• [Instructions for the task]:
Having found the line containing "Given: Click the serplulimab drug name link" in the records below, copy that line and each later one exactly, dropping pictures.

*** Data for review ***

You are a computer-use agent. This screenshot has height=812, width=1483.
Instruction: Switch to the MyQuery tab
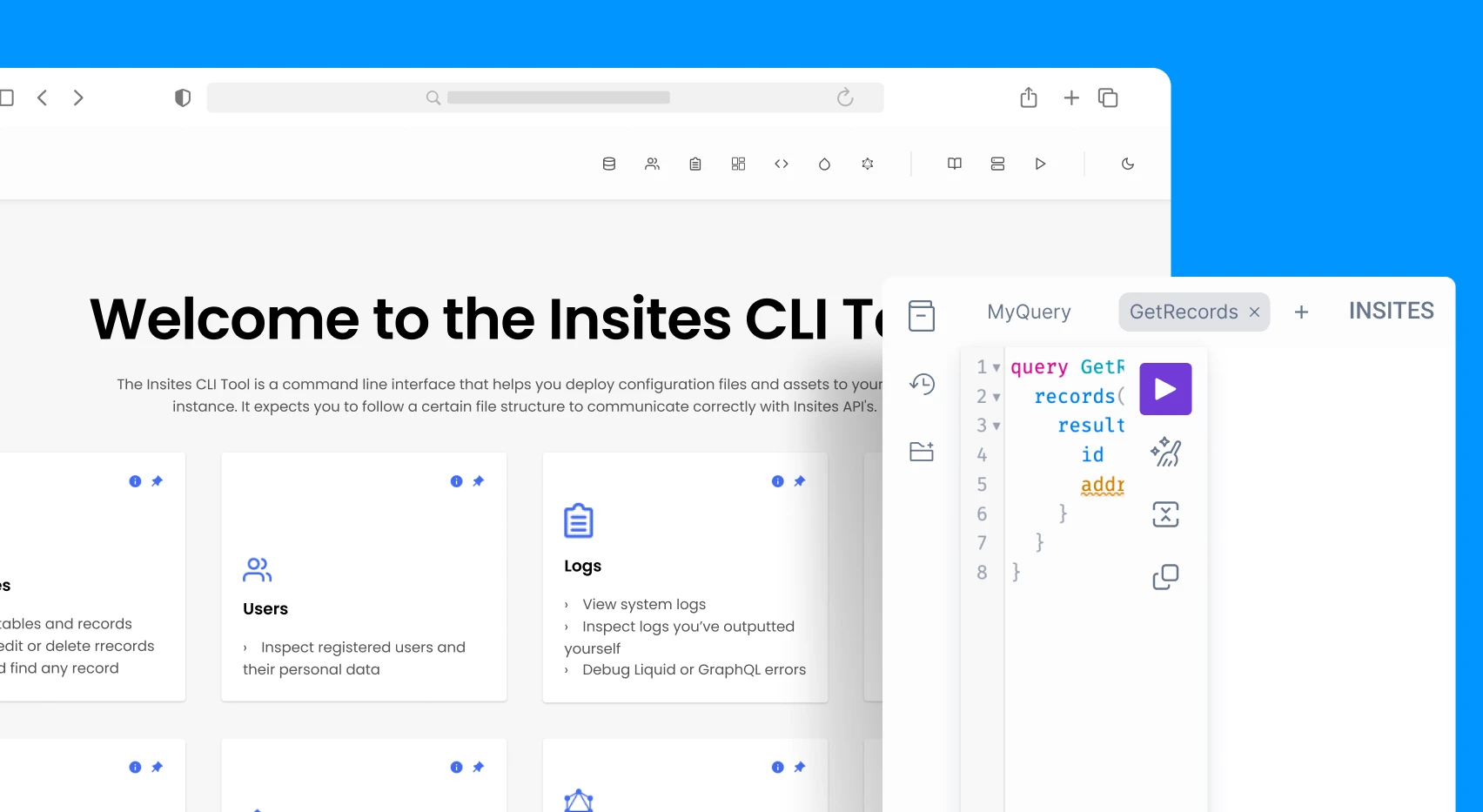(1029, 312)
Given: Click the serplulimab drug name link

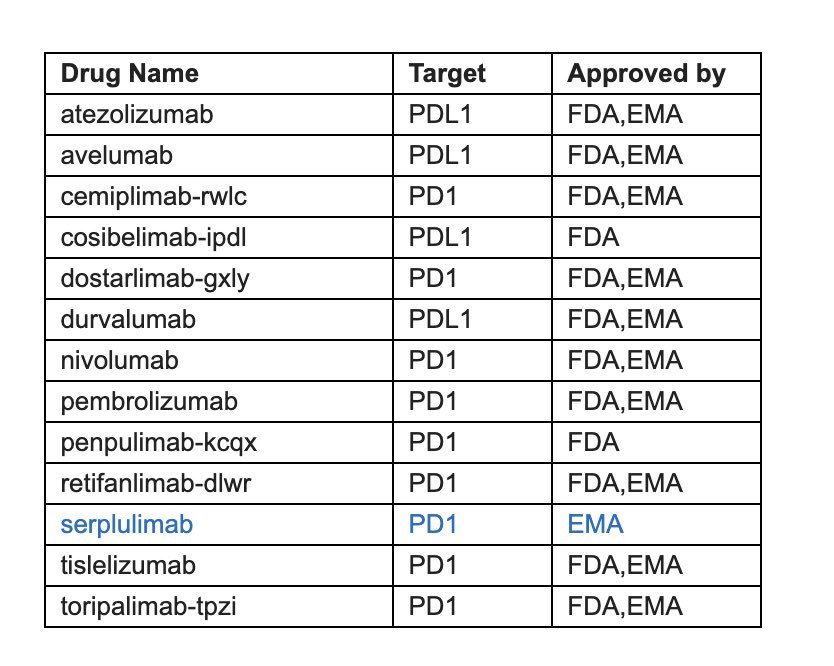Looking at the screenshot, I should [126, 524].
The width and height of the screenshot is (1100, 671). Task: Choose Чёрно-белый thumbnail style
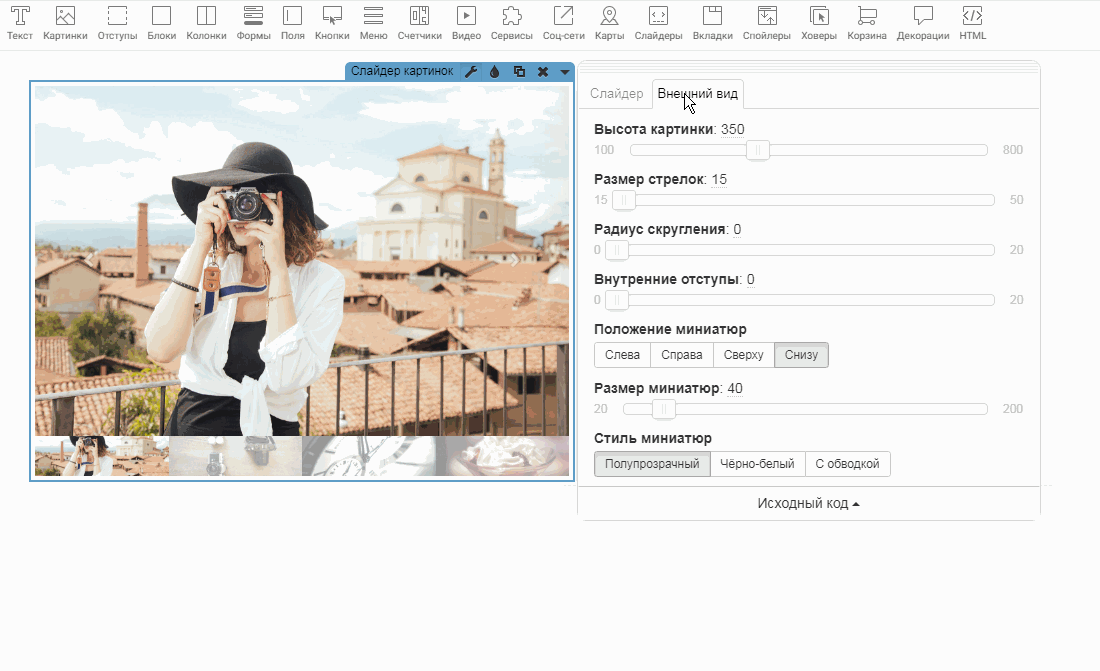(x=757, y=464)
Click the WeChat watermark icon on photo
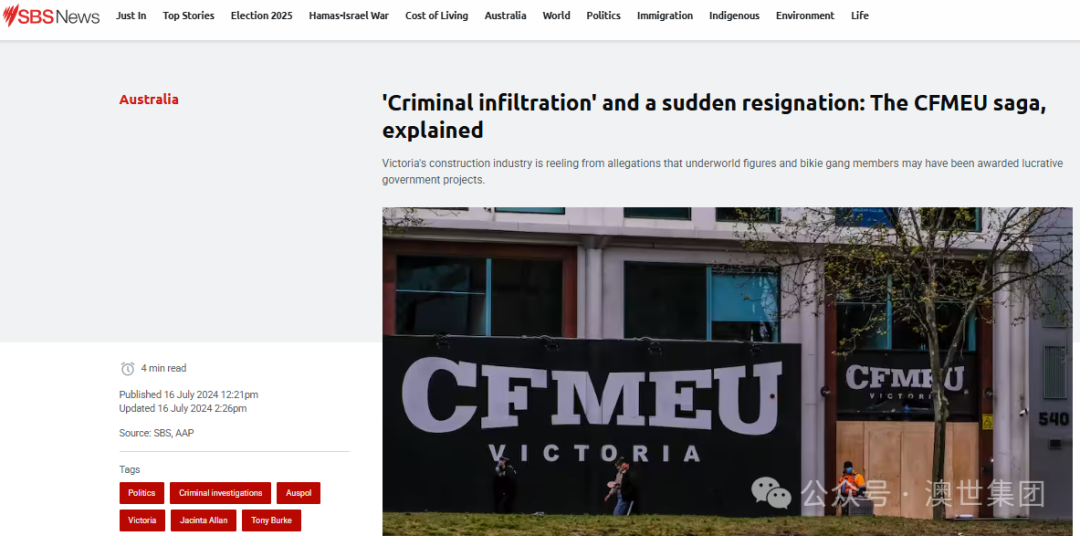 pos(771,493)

***

• [Result of the task]:
Given: Click the serplulimab drug name link

Looking at the screenshot, I should [126, 524].
The width and height of the screenshot is (1100, 671). Task: Choose Чёрно-белый thumbnail style
(x=757, y=464)
Click the WeChat watermark icon on photo
 pos(771,493)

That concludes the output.